Court File and Parties
CITATION: W.B.B. v. L.O., 2017 ONSC 2485
COURT FILE NO.: F300/17
DATE: April 21, 2017
SUPERIOR COURT OF JUSTICE – ONTARIO
FAMILY COURT
RE: W.B.B., applicant
AND: L.O., respondent
BEFORE: MITROW J.
COUNSEL: Peter Eberlie for the applicant Michael Nyhof for the respondent
HEARD: April 20, 2017
ENDORSEMENT
[1] The main issue in the applicant father’s motion is the extent of his access with the children, and whether, as requested by the respondent, that access should be supervised and without overnight access. The respondent does not request that access be supervised if it is in the community. The respondent also seeks an order prohibiting the applicant from driving when the children are in the car.
[2] The applicant submits that there is no reason to have his access supervised or restricted as to no overnights.
[3] At the conclusion of argument, I had indicated to counsel and the parties that I would be reserving my decision for a period of time, and that I would release a very brief endorsement as to the applicant’s access on a without prejudice basis, while my decision was on reserve.
[4] Instead, however, I have elected to release my decision now.
DISCUSSION
[5] There is a needless proliferation of affidavits, and large portions of the material are not relevant to the issues on the motion.
[6] The affidavit material is in substantial conflict.
[7] The parties were married in 2009 and they separated in 2016; the applicant states the separation occurred in August, and the respondent states it was January. In my view, little turns on this disparity.
[8] There are three children of the marriage: A., age 6; B., age 4; and K., age 19 months. There is no dispute that the children are to remain in the respondent’s primary care.
[9] The main thrust of the respondent’s argument is that the applicant (who is a physician) has had some history of substance abuse, particularly alcohol and marijuana.
[10] Each party musters a number of collateral witness affidavits to support their respective positions.
[11] In relation to the alleged issue of substance abuse, looking at the evidentiary record as a whole, I am not persuaded that access restrictions should be imposed at this time to the extent sought by the respondent.
[12] The respondent’s description of the applicant’s alleged substance abuse is often historic. She refers, for example, to an incident in a restaurant in 2012; and to an incident in 2014. The affidavit of J.D. speaks of the applicant smoking “a couple of joints” in 2015 and allegedly losing consciousness. The affidavit of Mr. K. refers to Mr. K. and the applicant “on many occasions” having smoked marijuana together. No timeframe is given.
[13] The applicant agrees he has used marijuana in the past, but his evidence is that it is infrequent. Mr. K. deposed there were a “number” of occasions after the applicant had smoked marijuana that he drove with the children. The applicant denies same.
[14] The applicant agrees he consumes alcohol, but denies he has an alcohol addiction issue.

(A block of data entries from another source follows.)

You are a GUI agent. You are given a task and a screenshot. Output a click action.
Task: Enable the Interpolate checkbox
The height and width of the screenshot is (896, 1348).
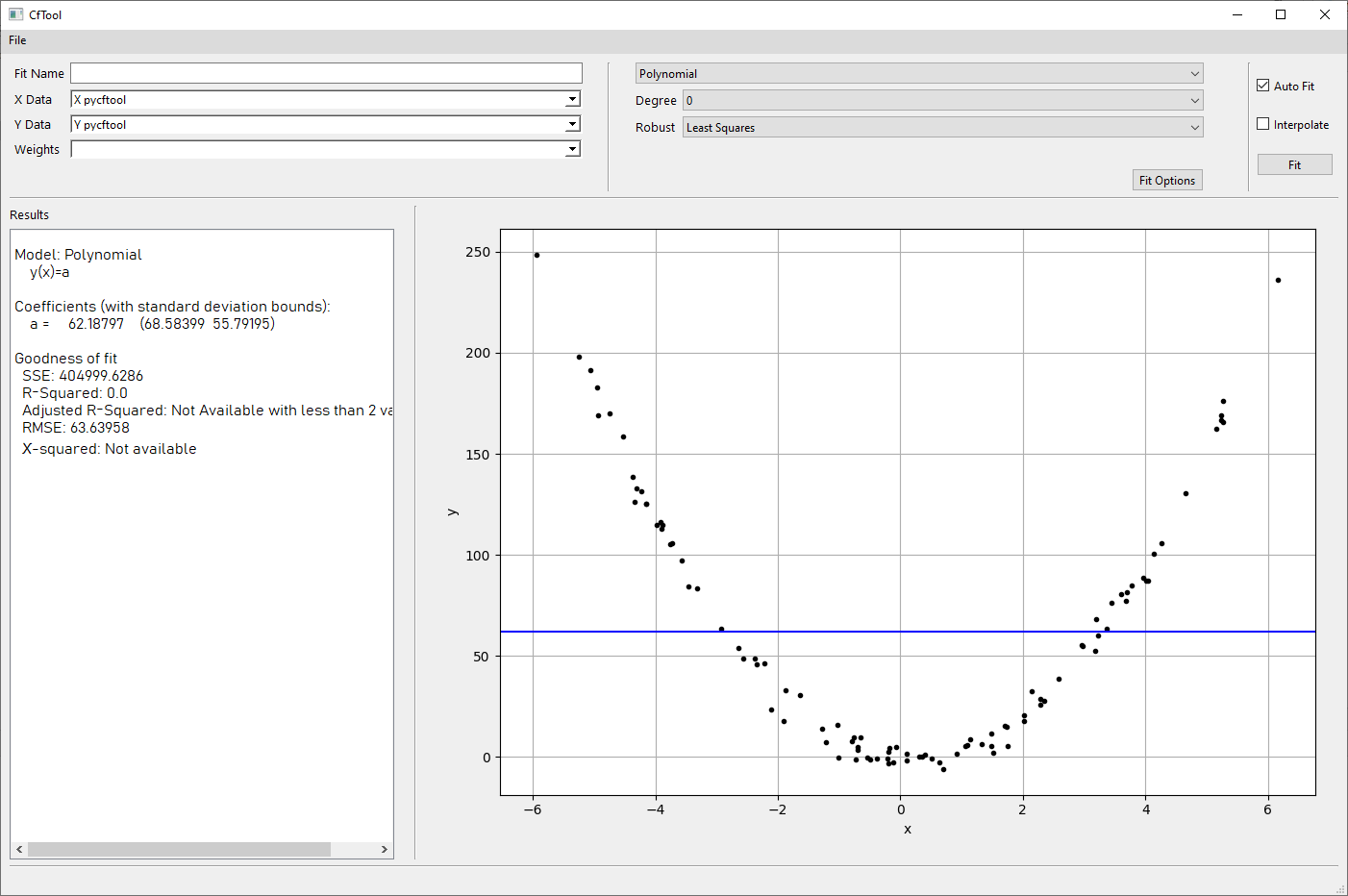click(x=1263, y=124)
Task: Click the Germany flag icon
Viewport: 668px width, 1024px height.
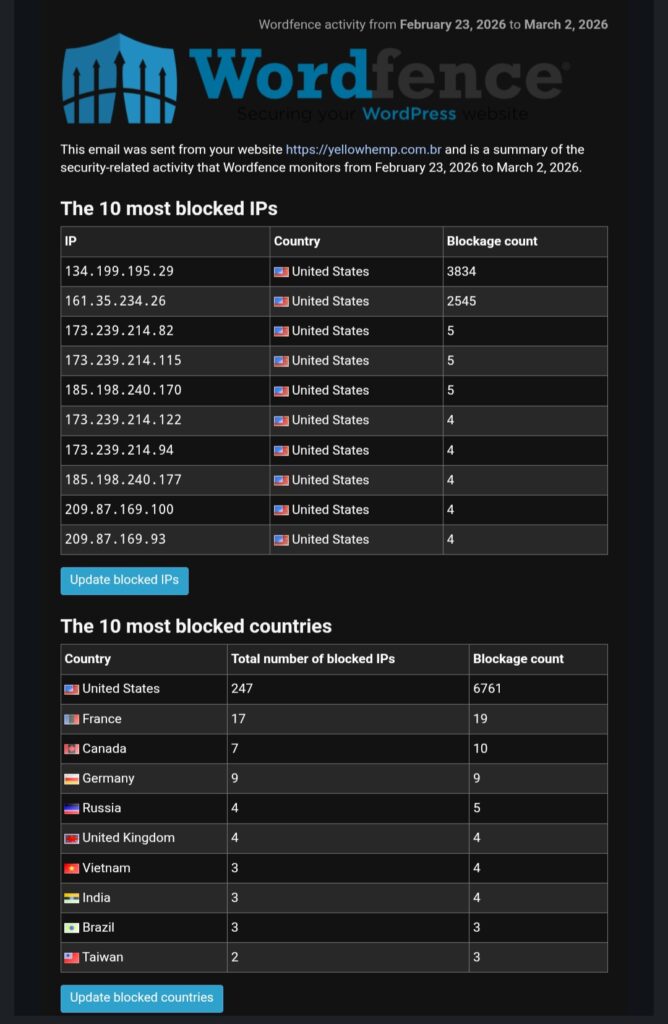Action: click(x=71, y=779)
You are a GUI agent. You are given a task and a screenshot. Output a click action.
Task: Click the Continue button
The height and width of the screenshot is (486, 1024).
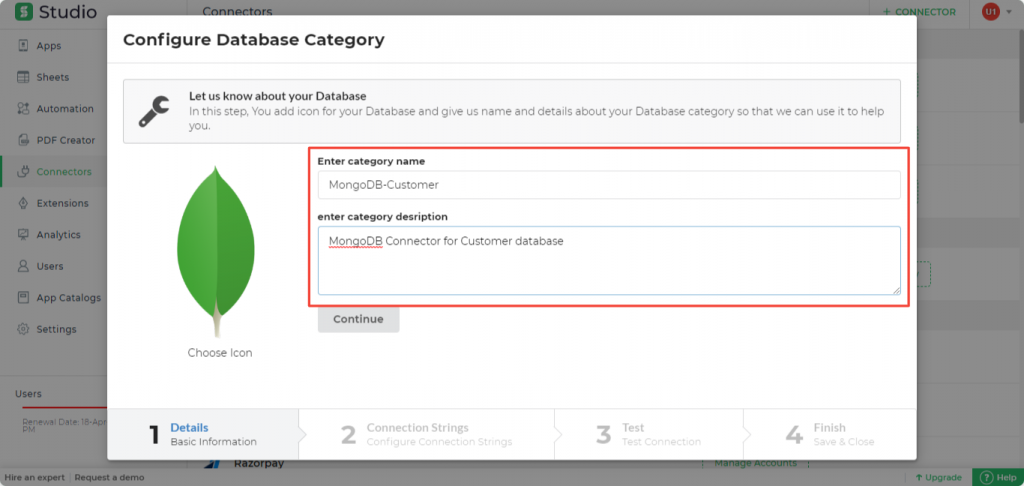point(358,319)
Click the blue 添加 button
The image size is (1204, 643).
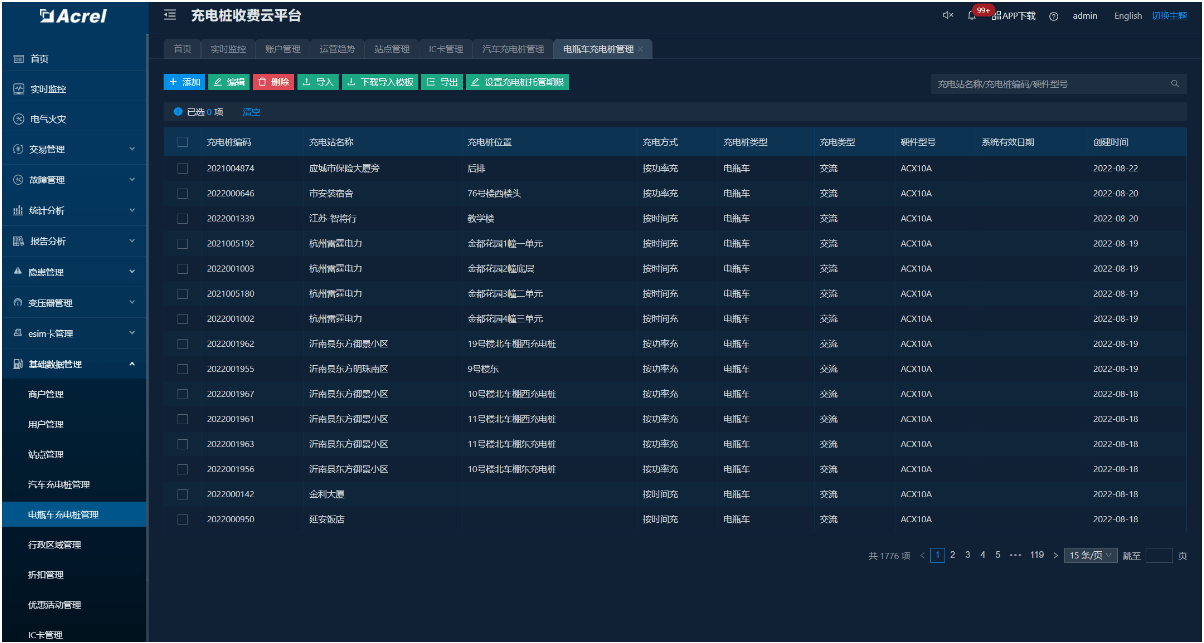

[15] I do not intend to go through all the affidavits, including collateral affidavits, to summarize all the “he said / she said” conflict.

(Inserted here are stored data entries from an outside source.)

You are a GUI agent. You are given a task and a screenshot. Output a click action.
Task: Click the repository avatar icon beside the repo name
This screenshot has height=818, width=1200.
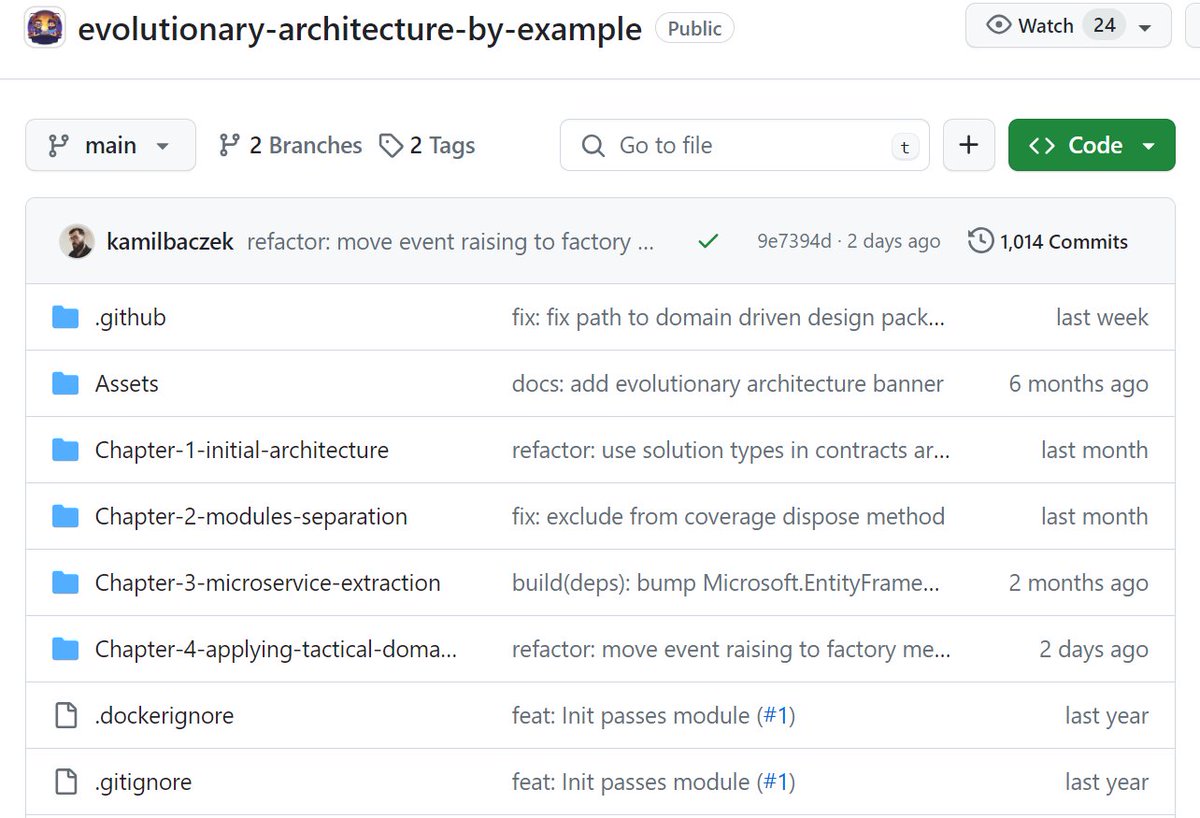click(x=45, y=29)
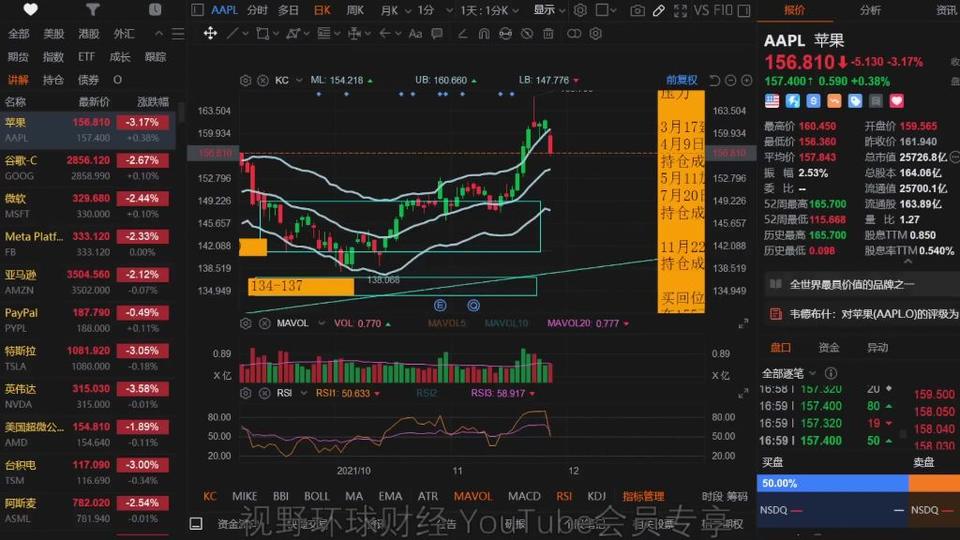The height and width of the screenshot is (540, 960).
Task: Expand the 全部逐笔 dropdown
Action: (x=789, y=373)
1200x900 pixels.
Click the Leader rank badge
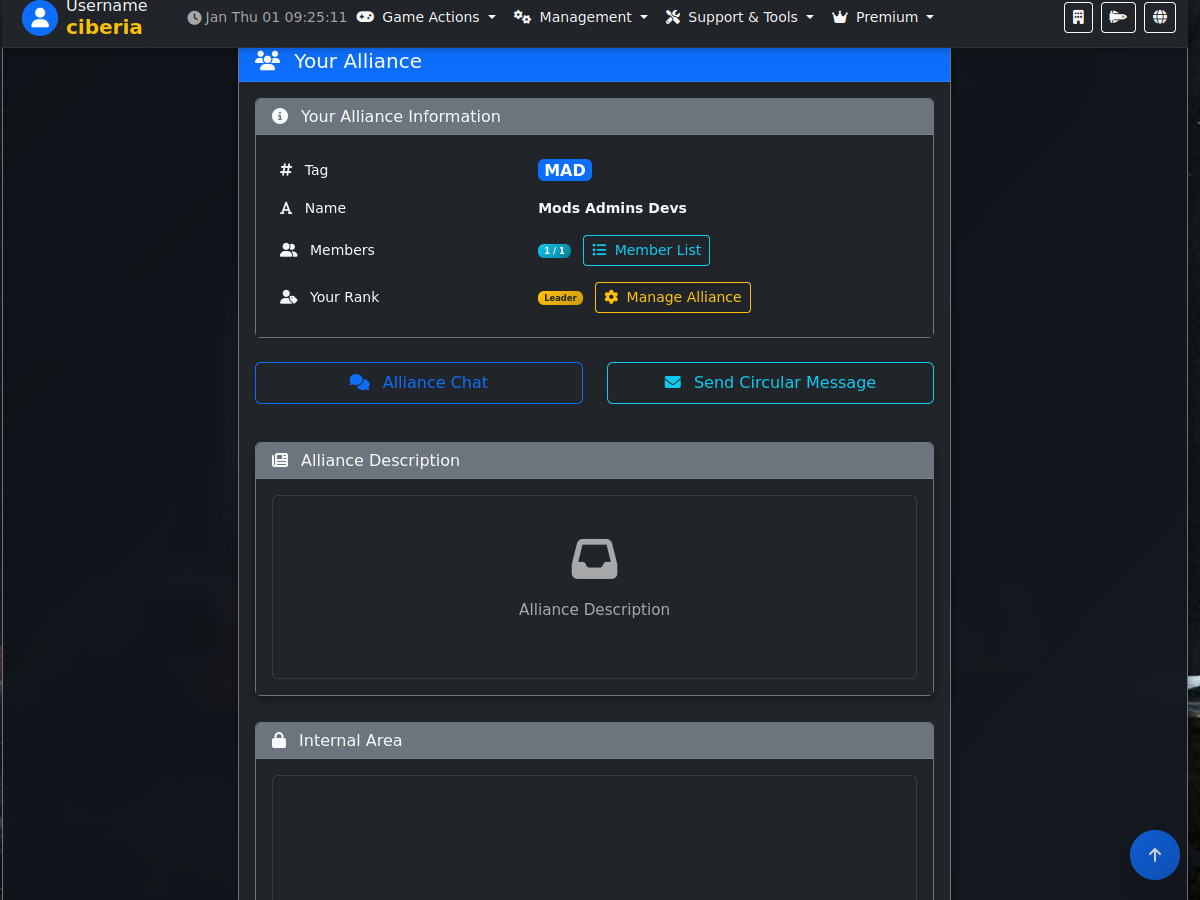[560, 298]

[16] As indicated earlier, the evidentiary record as a whole does not support the substantial access restrictions sought by the respondent in relation to the issue of substance abuse.
[17] The four affidavits filed from the As and the Gs on the applicant’s behalf do lend some support to the applicant’s position as to his past positive relationship with, and care of, the children. The respondent attacks the As in her material, but I suspect that her main complaint with the As is related more to her litigation dispute with the As, who, as plaintiffs, sued the respondent and others, and in 2016, on a summary judgment motion (see reasons of Mitchell J. dated June 24, 2016) obtained judgment against the respondent and her related corporation in an amount of just under $580,000 as a result of civil fraud perpetrated by the respondent and her corporation: para. 73 of the judgment. Although the As also named the applicant as a defendant in that same action, the summary judgment motion was against only the respondent and her corporation: para. 1 of the judgment.
[18] The respondent deposes that the applicant is “very volatile”; that he goes from “pure depression to profound anger” in a matter of seconds. The applicant denies this characterization. He also filed affidavits from others, for example, the last affidavit from Ms. A. deposing to her observation of the respondent “yelling and screaming” at the applicant in the presence of the boys, A. and B., in an incident alleged to have occurred April 15, 2017.
[19] I have little doubt, given the evidentiary record on this high-conflict case, that each parent has acted inappropriately towards the other, and that at least some of the children have been exposed to such conduct.
[20] The order below imposes behaviour conditions on both parents.
[21] The respondent refers to an occurrence in early January 2017 alleging that A. told her that his father (the applicant) had punched him. The respondent filed an affidavit from a witness who deposed, about this incident, that A. told her his dad punched him in the stomach and, further, that the applicant admitted to the witness that he had done this.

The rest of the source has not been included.